My fear is that the seaport project may get finished before the road and we will have a new bottleneck called Berbera Corridor.
In the backdrop of this unwarranted delay in the project execution a celebratory visit of the head of the state was an undeserved honor and the ribbon cutting ceremony should have been replaced by holding the perpetrators accountable.
We should not be dazzled by the colorful road marking paints whose real motive of executing them at this stage of the project progress is nothing but tempting us into reading the book by its cover.
This project is the only one of its kind in the country for 40 years or more it shouldn’t be taken so lightly. It is just imperative that we make the utmost use out of it. And we should not give the chance for self-centered gullible sycophants to mutually manipulate with the contractors (local or the main contractor) to down grade a project we deskinned our face for.
While we are so grateful for the Emirates the contractors should be kept under a watchful eye.
In project management if the duration was a constraint in awarding the project and thereby it is a constant, the time and resources are to be manipulated and they are inversely proportional.
As a token of recovery for the time lost more resources should be added to the project.
At least 3 working groups each with their sub-base team, Concrete Plant and transit mixers, Asphalt plant and finishing teams need to be set up.
The groups need to be assigned each to 80 kms of the road length and plants at the mid–point of the 80 Kms so the concrete does not travel more than 40 kms to each side.
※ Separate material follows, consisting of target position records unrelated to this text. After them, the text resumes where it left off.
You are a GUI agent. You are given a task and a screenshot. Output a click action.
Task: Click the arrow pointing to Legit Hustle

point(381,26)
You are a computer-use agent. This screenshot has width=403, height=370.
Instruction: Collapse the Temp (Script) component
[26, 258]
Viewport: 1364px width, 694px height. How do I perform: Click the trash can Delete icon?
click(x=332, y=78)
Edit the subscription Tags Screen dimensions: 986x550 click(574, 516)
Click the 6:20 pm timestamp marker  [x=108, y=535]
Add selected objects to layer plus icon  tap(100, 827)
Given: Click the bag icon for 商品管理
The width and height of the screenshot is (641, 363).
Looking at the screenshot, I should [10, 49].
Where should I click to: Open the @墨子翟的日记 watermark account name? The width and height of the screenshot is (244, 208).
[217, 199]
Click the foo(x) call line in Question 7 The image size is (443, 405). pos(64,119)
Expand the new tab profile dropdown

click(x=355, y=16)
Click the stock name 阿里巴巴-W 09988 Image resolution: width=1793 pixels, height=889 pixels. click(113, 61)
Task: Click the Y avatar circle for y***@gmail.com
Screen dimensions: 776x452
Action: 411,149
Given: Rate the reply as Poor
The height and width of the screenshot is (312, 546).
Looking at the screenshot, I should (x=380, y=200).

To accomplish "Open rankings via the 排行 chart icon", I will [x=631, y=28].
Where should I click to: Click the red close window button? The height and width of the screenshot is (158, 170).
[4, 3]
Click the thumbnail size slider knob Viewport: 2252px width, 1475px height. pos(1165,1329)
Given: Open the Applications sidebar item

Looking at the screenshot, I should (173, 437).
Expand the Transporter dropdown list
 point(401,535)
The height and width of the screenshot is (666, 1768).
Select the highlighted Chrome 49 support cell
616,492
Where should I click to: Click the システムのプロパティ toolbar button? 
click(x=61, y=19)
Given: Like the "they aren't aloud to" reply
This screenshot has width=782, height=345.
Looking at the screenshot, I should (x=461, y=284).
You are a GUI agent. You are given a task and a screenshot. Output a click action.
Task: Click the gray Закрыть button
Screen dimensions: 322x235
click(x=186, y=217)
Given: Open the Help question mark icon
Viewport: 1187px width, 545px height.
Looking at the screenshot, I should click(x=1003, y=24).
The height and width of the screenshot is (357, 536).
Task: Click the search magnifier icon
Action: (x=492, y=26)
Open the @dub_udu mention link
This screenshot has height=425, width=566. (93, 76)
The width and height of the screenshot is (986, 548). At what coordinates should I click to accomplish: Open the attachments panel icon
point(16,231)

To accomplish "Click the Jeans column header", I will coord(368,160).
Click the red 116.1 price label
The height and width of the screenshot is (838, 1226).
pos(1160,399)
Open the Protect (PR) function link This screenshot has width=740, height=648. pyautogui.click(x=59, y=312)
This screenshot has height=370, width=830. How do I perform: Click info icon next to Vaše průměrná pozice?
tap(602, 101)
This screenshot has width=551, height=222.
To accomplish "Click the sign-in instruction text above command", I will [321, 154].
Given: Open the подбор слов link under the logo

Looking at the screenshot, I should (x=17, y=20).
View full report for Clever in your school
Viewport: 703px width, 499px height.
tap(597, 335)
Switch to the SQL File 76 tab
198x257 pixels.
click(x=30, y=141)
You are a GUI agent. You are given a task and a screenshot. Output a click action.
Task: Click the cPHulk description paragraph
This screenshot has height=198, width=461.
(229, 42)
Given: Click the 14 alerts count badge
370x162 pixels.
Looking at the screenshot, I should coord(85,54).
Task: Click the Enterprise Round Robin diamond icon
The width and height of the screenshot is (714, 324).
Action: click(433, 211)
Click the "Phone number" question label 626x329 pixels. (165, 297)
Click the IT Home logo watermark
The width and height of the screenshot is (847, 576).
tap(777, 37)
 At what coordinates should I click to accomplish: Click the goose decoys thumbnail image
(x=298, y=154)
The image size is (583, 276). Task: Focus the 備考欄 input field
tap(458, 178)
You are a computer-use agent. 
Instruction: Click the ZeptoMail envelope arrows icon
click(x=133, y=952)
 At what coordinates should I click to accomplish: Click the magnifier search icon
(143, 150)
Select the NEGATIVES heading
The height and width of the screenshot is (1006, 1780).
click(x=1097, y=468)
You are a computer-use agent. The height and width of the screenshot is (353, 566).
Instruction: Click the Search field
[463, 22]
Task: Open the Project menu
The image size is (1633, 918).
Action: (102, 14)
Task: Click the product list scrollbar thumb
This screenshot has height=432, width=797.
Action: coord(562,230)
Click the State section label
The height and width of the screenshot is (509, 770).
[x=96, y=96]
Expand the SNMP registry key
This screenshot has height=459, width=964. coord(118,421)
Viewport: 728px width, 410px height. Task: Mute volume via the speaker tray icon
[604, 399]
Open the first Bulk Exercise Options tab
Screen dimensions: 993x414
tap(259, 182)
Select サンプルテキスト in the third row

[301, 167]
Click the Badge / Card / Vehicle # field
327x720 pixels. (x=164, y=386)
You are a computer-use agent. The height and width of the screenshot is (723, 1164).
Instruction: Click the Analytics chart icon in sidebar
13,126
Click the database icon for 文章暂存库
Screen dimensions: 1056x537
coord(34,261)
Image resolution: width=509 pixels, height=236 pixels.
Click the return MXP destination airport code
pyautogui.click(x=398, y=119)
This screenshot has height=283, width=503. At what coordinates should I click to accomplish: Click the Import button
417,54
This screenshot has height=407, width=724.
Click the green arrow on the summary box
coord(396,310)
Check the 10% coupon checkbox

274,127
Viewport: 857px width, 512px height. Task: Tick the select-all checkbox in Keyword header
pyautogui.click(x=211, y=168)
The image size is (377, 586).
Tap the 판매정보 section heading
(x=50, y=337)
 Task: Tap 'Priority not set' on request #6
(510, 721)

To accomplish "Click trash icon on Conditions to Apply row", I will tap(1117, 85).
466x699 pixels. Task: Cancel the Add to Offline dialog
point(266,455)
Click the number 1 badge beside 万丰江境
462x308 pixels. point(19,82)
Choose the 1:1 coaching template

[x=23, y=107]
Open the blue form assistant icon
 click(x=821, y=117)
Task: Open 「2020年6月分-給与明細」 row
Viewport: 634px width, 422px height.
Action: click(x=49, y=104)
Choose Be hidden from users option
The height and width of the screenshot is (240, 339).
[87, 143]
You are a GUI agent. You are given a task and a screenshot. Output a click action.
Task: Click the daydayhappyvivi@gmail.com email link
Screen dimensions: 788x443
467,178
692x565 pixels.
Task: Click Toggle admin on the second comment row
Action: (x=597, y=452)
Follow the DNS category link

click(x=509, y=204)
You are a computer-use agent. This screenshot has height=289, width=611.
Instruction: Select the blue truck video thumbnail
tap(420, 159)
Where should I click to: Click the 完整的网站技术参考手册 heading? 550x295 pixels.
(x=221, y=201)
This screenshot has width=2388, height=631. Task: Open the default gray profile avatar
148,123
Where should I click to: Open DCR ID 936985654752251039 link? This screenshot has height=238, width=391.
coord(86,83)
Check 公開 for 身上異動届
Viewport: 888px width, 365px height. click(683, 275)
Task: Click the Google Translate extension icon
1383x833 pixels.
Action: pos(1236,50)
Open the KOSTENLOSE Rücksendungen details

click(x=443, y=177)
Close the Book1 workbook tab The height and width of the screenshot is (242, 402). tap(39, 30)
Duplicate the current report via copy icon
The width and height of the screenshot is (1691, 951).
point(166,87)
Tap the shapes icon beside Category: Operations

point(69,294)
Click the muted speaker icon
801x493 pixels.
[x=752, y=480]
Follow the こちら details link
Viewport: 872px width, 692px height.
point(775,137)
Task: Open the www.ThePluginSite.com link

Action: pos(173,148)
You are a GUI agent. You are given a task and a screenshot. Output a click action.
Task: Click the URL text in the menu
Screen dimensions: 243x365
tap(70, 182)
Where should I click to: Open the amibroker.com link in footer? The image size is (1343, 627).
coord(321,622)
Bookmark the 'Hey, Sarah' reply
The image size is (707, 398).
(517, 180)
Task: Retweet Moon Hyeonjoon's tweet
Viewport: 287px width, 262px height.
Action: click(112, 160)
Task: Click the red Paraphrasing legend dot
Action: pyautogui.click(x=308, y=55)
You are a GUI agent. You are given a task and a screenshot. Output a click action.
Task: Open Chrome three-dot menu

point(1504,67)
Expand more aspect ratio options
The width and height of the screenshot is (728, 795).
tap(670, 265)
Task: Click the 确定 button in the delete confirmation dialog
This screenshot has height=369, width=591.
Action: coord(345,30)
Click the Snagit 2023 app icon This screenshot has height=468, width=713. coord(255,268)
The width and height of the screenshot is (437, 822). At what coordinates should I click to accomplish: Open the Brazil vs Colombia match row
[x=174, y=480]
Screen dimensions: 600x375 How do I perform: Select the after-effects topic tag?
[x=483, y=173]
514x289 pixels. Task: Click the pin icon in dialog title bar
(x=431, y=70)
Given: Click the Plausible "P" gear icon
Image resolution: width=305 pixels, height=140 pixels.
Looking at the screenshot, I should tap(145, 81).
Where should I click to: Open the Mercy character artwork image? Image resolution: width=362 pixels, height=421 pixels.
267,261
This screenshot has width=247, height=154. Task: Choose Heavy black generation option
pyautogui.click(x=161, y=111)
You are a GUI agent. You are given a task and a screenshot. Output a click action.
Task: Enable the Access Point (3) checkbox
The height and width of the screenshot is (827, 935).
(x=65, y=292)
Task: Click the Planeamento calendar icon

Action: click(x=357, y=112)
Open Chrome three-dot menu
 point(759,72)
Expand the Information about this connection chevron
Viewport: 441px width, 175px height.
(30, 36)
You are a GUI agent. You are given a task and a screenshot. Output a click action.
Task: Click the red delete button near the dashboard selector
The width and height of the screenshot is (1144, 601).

A full-fledged civil laboratory comprising the following has to be set for the project.
A) Soil Lab to conduct:
1. Moisture content test.
2. Atterberg limits tests.
3. Specific gravity of soil.
4. Dry density of soil.
5. Compaction test (Proctor’s test)
6. Bearing capacity tests.
B) Concrete Lab to conduct:
1 Slump test to ensure ready mix concrete quality
2. Compression strength Test
3.Water permeability Test
4. Rapid Chloride Ion Penetration Test
5. Water absorption Test
6. Initial surface absorption Test
7. Column segregation Test
C) Asphalt Lab to conduct:
2.Flash and Fire point test.
3. Float test.
4. Loss on heating test.
5. Penetration test.
6. Softening point test.
7. Specific gravity test.
8. Viscosity test.
The equipment for all above must be annually calibrated by an accredited body and such accreditation must be traceable through a chain ending at (NIST) National Institute Of Science and Technology or the like.
One of the many opportunities the project provides is that it can serve as field practice for our civil engineering university students.
It is also a chance for the faculty of civil Engineering in Hargeisa University to set up a department of Metrology which will be an asset for the nation and alearning opportunity for the students .There are many International Universities who can collaborate with Hargeisa University in this regard or even UN bodies like UNESCO.